Your answer must contain each line of the data, copied exactly.

--- --- ---

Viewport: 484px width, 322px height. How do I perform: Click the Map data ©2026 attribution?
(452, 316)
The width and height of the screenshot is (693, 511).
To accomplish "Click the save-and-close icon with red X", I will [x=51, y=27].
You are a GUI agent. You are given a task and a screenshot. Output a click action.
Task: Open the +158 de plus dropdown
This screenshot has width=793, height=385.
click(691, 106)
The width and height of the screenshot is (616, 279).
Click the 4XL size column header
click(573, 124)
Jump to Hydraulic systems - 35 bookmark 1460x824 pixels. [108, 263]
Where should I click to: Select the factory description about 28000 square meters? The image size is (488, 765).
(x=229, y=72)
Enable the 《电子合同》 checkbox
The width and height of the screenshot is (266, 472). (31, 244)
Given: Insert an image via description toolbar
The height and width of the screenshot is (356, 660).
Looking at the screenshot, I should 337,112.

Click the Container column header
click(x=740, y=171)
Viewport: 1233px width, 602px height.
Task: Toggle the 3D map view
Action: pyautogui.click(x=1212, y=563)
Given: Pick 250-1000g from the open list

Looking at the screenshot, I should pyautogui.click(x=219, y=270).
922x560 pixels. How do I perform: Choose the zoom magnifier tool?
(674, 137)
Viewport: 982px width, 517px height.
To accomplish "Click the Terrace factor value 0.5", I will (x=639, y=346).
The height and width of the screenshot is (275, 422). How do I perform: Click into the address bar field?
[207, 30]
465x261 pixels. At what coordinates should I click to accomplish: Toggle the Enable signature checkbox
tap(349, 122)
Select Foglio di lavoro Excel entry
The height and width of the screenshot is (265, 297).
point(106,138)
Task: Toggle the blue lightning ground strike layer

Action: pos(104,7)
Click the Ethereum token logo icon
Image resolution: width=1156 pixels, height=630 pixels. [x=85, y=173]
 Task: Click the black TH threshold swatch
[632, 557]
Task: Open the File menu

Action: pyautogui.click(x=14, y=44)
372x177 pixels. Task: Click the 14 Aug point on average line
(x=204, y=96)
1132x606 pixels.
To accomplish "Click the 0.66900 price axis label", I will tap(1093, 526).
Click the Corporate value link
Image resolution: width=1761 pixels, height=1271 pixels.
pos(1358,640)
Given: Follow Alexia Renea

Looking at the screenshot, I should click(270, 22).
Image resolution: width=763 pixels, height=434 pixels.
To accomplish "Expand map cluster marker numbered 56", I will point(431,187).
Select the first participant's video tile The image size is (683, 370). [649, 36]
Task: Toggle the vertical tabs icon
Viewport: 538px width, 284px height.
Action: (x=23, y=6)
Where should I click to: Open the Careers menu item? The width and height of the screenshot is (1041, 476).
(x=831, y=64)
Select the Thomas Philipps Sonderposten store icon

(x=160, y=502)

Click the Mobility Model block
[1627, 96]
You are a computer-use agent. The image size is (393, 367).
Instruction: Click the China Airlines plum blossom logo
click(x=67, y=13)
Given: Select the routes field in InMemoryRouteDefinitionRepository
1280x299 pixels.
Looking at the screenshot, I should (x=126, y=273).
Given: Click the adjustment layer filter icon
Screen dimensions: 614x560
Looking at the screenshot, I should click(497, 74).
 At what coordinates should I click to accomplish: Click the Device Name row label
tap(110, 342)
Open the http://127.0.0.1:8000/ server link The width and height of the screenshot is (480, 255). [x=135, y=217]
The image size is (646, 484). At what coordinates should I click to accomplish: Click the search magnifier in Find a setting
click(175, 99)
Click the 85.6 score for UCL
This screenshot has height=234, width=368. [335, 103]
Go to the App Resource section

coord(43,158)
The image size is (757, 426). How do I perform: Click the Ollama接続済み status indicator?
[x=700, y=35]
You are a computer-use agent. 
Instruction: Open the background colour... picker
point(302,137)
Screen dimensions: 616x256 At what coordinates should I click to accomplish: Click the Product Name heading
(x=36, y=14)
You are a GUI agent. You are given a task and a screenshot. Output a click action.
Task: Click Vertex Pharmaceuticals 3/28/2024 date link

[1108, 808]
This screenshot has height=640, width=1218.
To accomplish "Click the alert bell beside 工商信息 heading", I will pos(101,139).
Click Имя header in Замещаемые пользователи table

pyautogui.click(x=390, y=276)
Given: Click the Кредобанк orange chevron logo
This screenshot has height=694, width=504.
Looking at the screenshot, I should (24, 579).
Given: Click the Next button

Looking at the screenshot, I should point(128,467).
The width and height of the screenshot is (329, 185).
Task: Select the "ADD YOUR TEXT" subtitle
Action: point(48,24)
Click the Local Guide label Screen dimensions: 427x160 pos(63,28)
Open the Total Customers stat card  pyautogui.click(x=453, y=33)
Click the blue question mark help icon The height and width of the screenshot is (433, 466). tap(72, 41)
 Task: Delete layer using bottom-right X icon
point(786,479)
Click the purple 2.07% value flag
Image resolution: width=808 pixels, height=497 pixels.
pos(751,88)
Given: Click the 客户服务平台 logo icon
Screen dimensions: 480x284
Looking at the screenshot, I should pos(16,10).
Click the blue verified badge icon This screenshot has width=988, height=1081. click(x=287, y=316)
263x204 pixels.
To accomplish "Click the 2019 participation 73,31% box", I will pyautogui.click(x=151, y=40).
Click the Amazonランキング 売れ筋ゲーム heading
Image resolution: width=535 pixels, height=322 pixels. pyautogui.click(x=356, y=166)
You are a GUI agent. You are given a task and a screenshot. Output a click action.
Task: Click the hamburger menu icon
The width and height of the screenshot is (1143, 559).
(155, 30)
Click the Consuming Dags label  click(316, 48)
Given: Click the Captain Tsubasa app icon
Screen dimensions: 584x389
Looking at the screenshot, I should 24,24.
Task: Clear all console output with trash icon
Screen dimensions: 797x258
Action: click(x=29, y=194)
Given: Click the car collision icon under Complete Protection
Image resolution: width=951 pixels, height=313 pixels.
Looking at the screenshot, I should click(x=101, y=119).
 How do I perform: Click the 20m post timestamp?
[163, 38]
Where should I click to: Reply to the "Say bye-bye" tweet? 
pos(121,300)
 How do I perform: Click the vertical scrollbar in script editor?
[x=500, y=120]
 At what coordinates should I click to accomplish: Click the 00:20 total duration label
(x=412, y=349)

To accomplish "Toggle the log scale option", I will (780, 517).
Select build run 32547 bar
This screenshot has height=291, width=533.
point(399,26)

--- --- ---

- _Task response_
Viewport: 484px width, 322px height. How do I perform: Click the Map data ©2026 attribution?
(452, 316)
The width and height of the screenshot is (693, 511).
To accomplish "Click the save-and-close icon with red X", I will [x=51, y=27].
You are a GUI agent. You are given a task and a screenshot. Output a click action.
Task: Open the +158 de plus dropdown
This screenshot has width=793, height=385.
click(691, 106)
The width and height of the screenshot is (616, 279).
Click the 4XL size column header
click(573, 124)
Jump to Hydraulic systems - 35 bookmark 1460x824 pixels. [108, 263]
Where should I click to: Select the factory description about 28000 square meters? The image size is (488, 765).
(x=229, y=72)
Enable the 《电子合同》 checkbox
The width and height of the screenshot is (266, 472). (31, 244)
Given: Insert an image via description toolbar
The height and width of the screenshot is (356, 660).
Looking at the screenshot, I should 337,112.

Click the Container column header
click(x=740, y=171)
Viewport: 1233px width, 602px height.
Task: Toggle the 3D map view
Action: pyautogui.click(x=1212, y=563)
Given: Pick 250-1000g from the open list

Looking at the screenshot, I should pyautogui.click(x=219, y=270).
922x560 pixels. How do I perform: Choose the zoom magnifier tool?
(674, 137)
Viewport: 982px width, 517px height.
To accomplish "Click the Terrace factor value 0.5", I will (x=639, y=346).
The height and width of the screenshot is (275, 422). How do I perform: Click into the address bar field?
[207, 30]
465x261 pixels. At what coordinates should I click to accomplish: Toggle the Enable signature checkbox
tap(349, 122)
Select Foglio di lavoro Excel entry
The height and width of the screenshot is (265, 297).
point(106,138)
Task: Toggle the blue lightning ground strike layer

Action: pos(104,7)
Click the Ethereum token logo icon
Image resolution: width=1156 pixels, height=630 pixels. [x=85, y=173]
 Task: Click the black TH threshold swatch
[632, 557]
Task: Open the File menu

Action: pyautogui.click(x=14, y=44)
372x177 pixels. Task: Click the 14 Aug point on average line
(x=204, y=96)
1132x606 pixels.
To accomplish "Click the 0.66900 price axis label", I will tap(1093, 526).
Click the Corporate value link
Image resolution: width=1761 pixels, height=1271 pixels.
pos(1358,640)
Given: Follow Alexia Renea

Looking at the screenshot, I should click(270, 22).
Image resolution: width=763 pixels, height=434 pixels.
To accomplish "Expand map cluster marker numbered 56", I will point(431,187).
Select the first participant's video tile The image size is (683, 370). [649, 36]
Task: Toggle the vertical tabs icon
Viewport: 538px width, 284px height.
Action: (x=23, y=6)
Where should I click to: Open the Careers menu item? The width and height of the screenshot is (1041, 476).
(x=831, y=64)
Select the Thomas Philipps Sonderposten store icon

(x=160, y=502)

Click the Mobility Model block
[1627, 96]
You are a computer-use agent. The image size is (393, 367).
Instruction: Click the China Airlines plum blossom logo
click(x=67, y=13)
Given: Select the routes field in InMemoryRouteDefinitionRepository
1280x299 pixels.
Looking at the screenshot, I should (x=126, y=273).
Given: Click the adjustment layer filter icon
Screen dimensions: 614x560
Looking at the screenshot, I should click(497, 74).
 At what coordinates should I click to accomplish: Click the Device Name row label
tap(110, 342)
Open the http://127.0.0.1:8000/ server link The width and height of the screenshot is (480, 255). [x=135, y=217]
The image size is (646, 484). At what coordinates should I click to accomplish: Click the search magnifier in Find a setting
click(175, 99)
Click the 85.6 score for UCL
This screenshot has height=234, width=368. [335, 103]
Go to the App Resource section

coord(43,158)
The image size is (757, 426). How do I perform: Click the Ollama接続済み status indicator?
[x=700, y=35]
You are a computer-use agent. 
Instruction: Open the background colour... picker
point(302,137)
Screen dimensions: 616x256 At what coordinates should I click to accomplish: Click the Product Name heading
(x=36, y=14)
You are a GUI agent. You are given a task and a screenshot. Output a click action.
Task: Click Vertex Pharmaceuticals 3/28/2024 date link

[1108, 808]
This screenshot has height=640, width=1218.
To accomplish "Click the alert bell beside 工商信息 heading", I will pos(101,139).
Click Имя header in Замещаемые пользователи table

pyautogui.click(x=390, y=276)
Given: Click the Кредобанк orange chevron logo
This screenshot has height=694, width=504.
Looking at the screenshot, I should (24, 579).
Given: Click the Next button

Looking at the screenshot, I should point(128,467).
The width and height of the screenshot is (329, 185).
Task: Select the "ADD YOUR TEXT" subtitle
Action: point(48,24)
Click the Local Guide label Screen dimensions: 427x160 pos(63,28)
Open the Total Customers stat card  pyautogui.click(x=453, y=33)
Click the blue question mark help icon The height and width of the screenshot is (433, 466). tap(72, 41)
 Task: Delete layer using bottom-right X icon
point(786,479)
Click the purple 2.07% value flag
Image resolution: width=808 pixels, height=497 pixels.
pos(751,88)
Given: Click the 客户服务平台 logo icon
Screen dimensions: 480x284
Looking at the screenshot, I should pos(16,10).
Click the blue verified badge icon This screenshot has width=988, height=1081. click(x=287, y=316)
263x204 pixels.
To accomplish "Click the 2019 participation 73,31% box", I will pyautogui.click(x=151, y=40).
Click the Amazonランキング 売れ筋ゲーム heading
Image resolution: width=535 pixels, height=322 pixels. pyautogui.click(x=356, y=166)
You are a GUI agent. You are given a task and a screenshot. Output a click action.
Task: Click the hamburger menu icon
The width and height of the screenshot is (1143, 559).
(155, 30)
Click the Consuming Dags label  click(316, 48)
Given: Click the Captain Tsubasa app icon
Screen dimensions: 584x389
Looking at the screenshot, I should 24,24.
Task: Clear all console output with trash icon
Screen dimensions: 797x258
Action: click(x=29, y=194)
Given: Click the car collision icon under Complete Protection
Image resolution: width=951 pixels, height=313 pixels.
Looking at the screenshot, I should click(x=101, y=119).
 How do I perform: Click the 20m post timestamp?
[163, 38]
Where should I click to: Reply to the "Say bye-bye" tweet? 
pos(121,300)
 How do I perform: Click the vertical scrollbar in script editor?
[x=500, y=120]
 At what coordinates should I click to accomplish: Click the 00:20 total duration label
(x=412, y=349)

To accomplish "Toggle the log scale option", I will (780, 517).
Select build run 32547 bar
This screenshot has height=291, width=533.
point(399,26)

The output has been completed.